This quote is particularly striking:
“With bed nets, all you do is distribute them,” says Segbaya. “With indoor residual spraying you have to hire people, train them in managing the pump, mixing insecticide, handling people’s property, all of which require more skill.”
Another factor is the cost – a net to protect one or two people costs £2-3. “Currently it costs around $400,000 (£238,000) to spray one district, which is maybe $10-15 (£6-9) per person. This is almost three times the cost of providing bed nets.”
Translation: It is easier and cost less.

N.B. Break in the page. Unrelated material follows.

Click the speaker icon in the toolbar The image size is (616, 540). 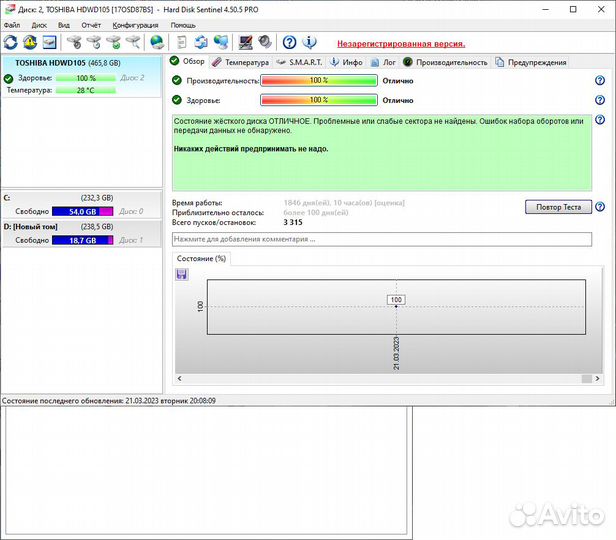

But it’s also less effective.
What’s disturbing is that this article insinuates that public sector spending must be augmented by private sector spending in order to afford the most effective Malaria control. I’m not sure how one can come to that conclusion, especially if you look at the net present cost including future health care costs and lost economic activity. And this doesn’t even begin to include the moral issue associated with human suffering from being infected with Malaria, which is totally preventable.
The journal article below covers how using both bednets and indoor spraying together gets massive reductions.
http://www.malariajournal.com/content/12/1/62
Conclusion: At ~$15/per person, and 700 million people, we could basically get rid of Malaria in Sub-Saharan Africa for $10 billion. To put that in perspective, that’s only about 55% of what US consumers spent on pet food in 2011.